COHEN: He was a very private individual and I didn’t realize that he was as sick as he was, and Vito never told me -- when I was incarcerated, Vito had suffered a heart attack that I wasn’t aware of. And Vito used to go to the hospital, and I thought he was getting blood transfusions. And after he died I found out that they weren’t blood transfusions, they were kidney dialysis, and he went into the hospital for his kidney dialysis in Los Angeles. I believe it was Cedars.
COHEN: Yeah. And he told them he didn’t feel good, from what his kids told me, and he stood up and passed out and died.
CARREON: And that was in October of 1999?
COHEN: I believe so.
Well, Cohen might have believed so, but according to the responses to the subpoenas I sent to Cedars-Sinai, no such person had ever been a patient. But on February 3, 2000, I just dug for more details from Cohen about this invented person.
CARREON: What did he do for you?
COHEN: What did Vito do for me? Vito did all the work. Vito ran and worked in several of the companies back in that day and age.
CARREON: Did he do a lot of private investigating type stuff, hunting people up and --
COHEN: Yes. Yes.
Along with the forged letter, Cohen had submitted a second document with NSI to change the registration of Sex.Com into the name of Sporting Houses Management. In this document, filed online with NSI, Cohen pulled a classic “spoofing” trick. He filled out the form in Kremen’s name, because as the administrative contact, Kremen had the authority to change the registration. But he changed Kremen’s telephone number and email address to his own phone number and a distinctive email address: firstname.lastname@example.org. The liberty.com name was owned by his friend Stephen Grande, married to Barbara Cepinko of Midcom. I wanted to get Cohen to admit that combining information like this had to be done for a fraudulent purpose, but he just wouldn’t go there. Maybe he was beginning to realize he’d given me too much rope already.
CARREON: [I’m going to] ask you to take a look at that document and ask if you’ve ever seen it before and when you saw it?
COHEN: I produced this.
CARREON: You produced that document?
COHEN: Yes, I produced that document.
CARREON: So you typed Gary Kremen’s name on there?
COHEN: That’s correct.
CARREON: Why did you do that?
COHEN: Because the letter authorized me to do it.
CARREON: Now, why didn’t you talk to Gary Kremen?
COHEN: What was the purpose in talking to Gary Kremen?

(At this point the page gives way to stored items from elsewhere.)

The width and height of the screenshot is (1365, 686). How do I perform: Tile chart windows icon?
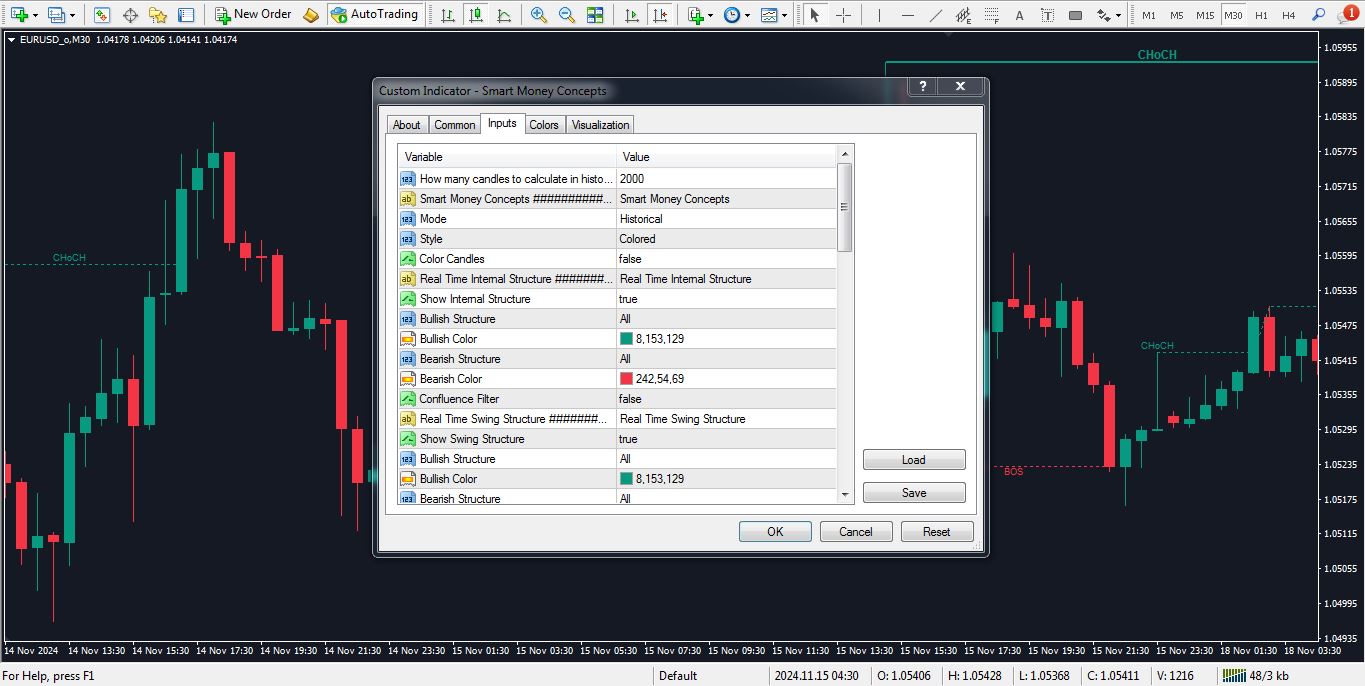coord(595,15)
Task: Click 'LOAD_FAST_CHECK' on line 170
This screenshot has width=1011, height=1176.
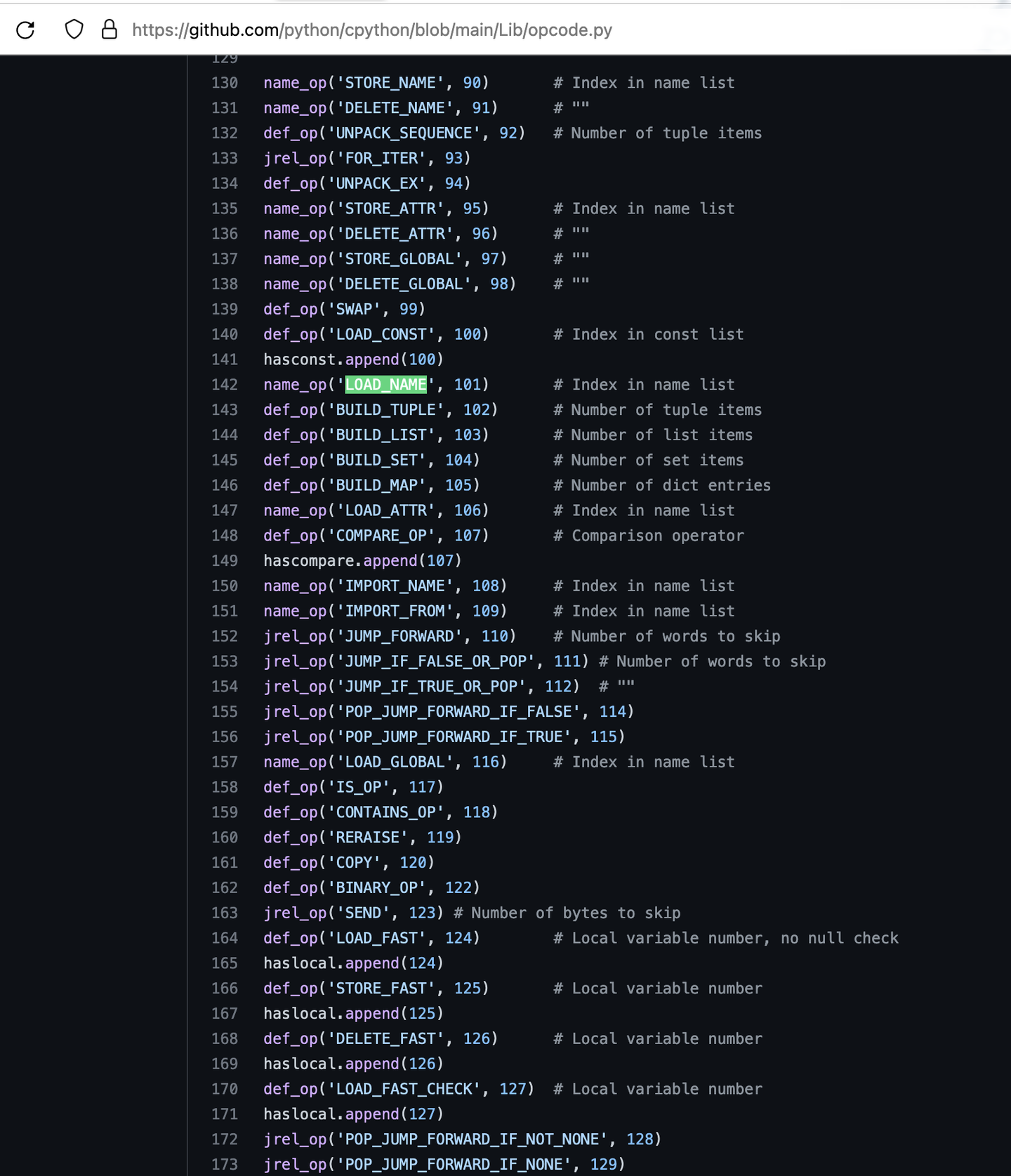Action: (x=404, y=1089)
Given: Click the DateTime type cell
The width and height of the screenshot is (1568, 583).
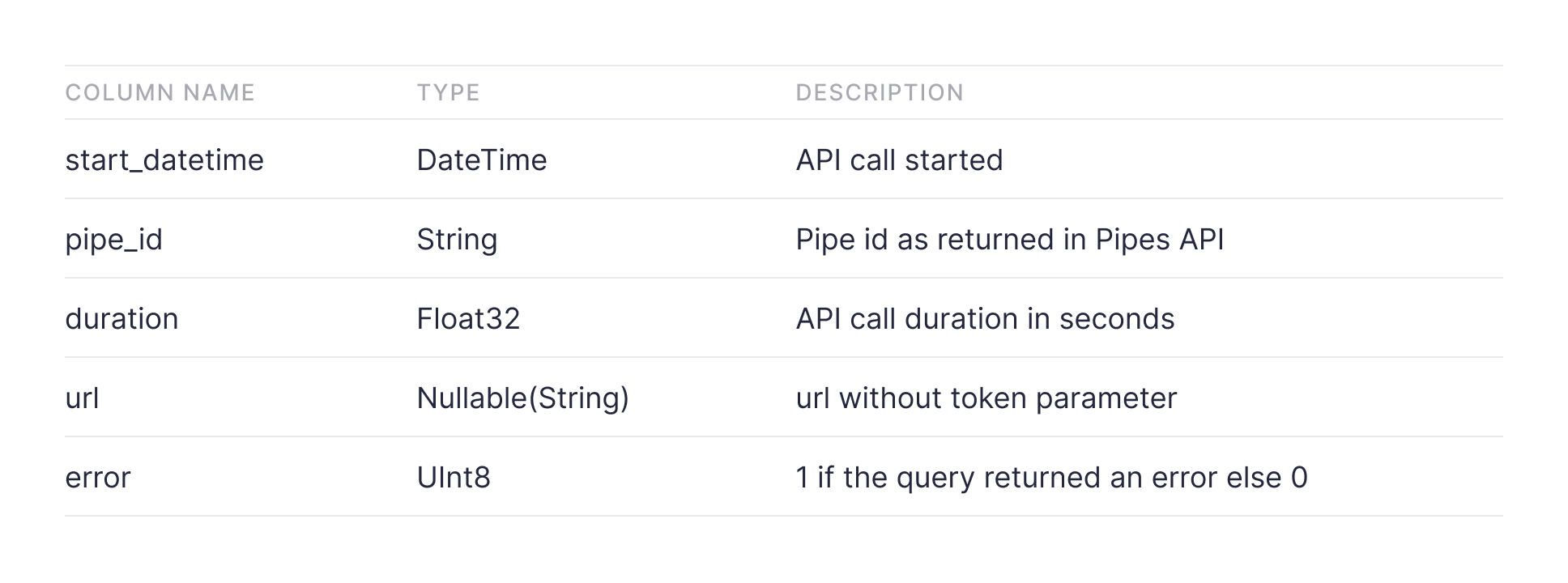Looking at the screenshot, I should tap(482, 160).
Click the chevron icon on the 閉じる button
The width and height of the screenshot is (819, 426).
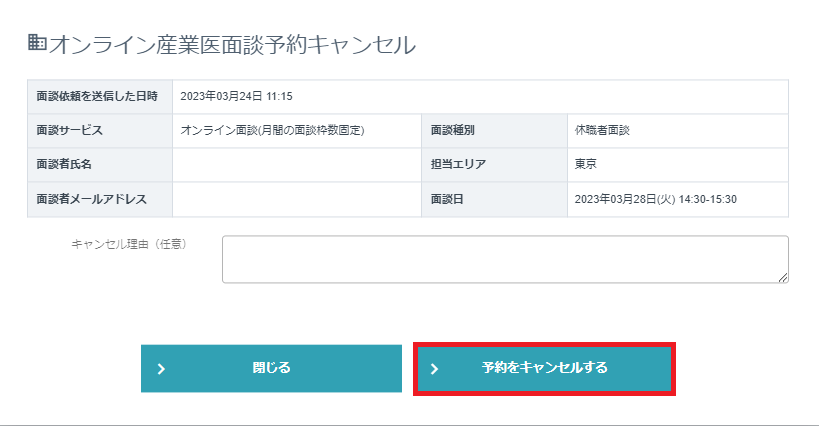pyautogui.click(x=162, y=369)
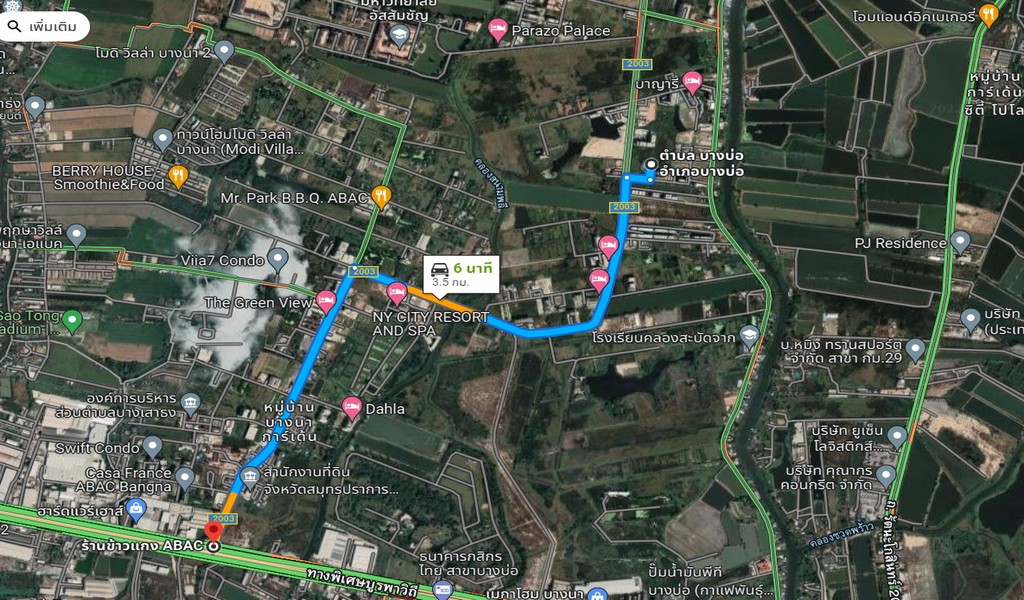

CARREON: You knew that Gary Kremen was the systems administrator. He was the only person authorized to transfer this domain name.
COHEN: Says who?
CARREON: He was the only person authorized to transfer it according to --
COHEN: According to who?
This last bit of denial didn’t matter much, though. He had lifted the veil quite enough. Maybe he felt the fraud had been declared legitimate for so long that he no longer saw any risk in discussing how the letter came into existence. He admitted he had never met Sharyn Dimmick, even though the letter said they had talked many times. He had written the letter on his own computer using a word processing program. The only person who had ever “met” Sharyn Dimmick was an old, dead friend of his. When he announced the news of Vito’s death, he chided me for showing no respect for the dead. I told him “Mr. Cohen, I refuse to feel sadness at the death of your witnesses.”
At his deposition, Cohen didn’t say that Vito had paid anything for the name, or Dimmick’s signature. Later, before summary judgment, he shifted to the position that he had paid $1,000 for it, but that he had no receipt for the payment and such exchanges would merely be small amounts between himself and Vito, a friendship that couldn’t be burdened with paltry matters like accounting for four-figure sums.
There it was, elegantly simple. The letter was a forgery, Cohen had no reason to believe that it was legitimate, and it was the operative cause for the transfer of Sex.Com. My entire downward momentum had reversed. I was weightless, floating upwards past the balconies. As I passed the rooftop, I kept rising higher. So far, so good.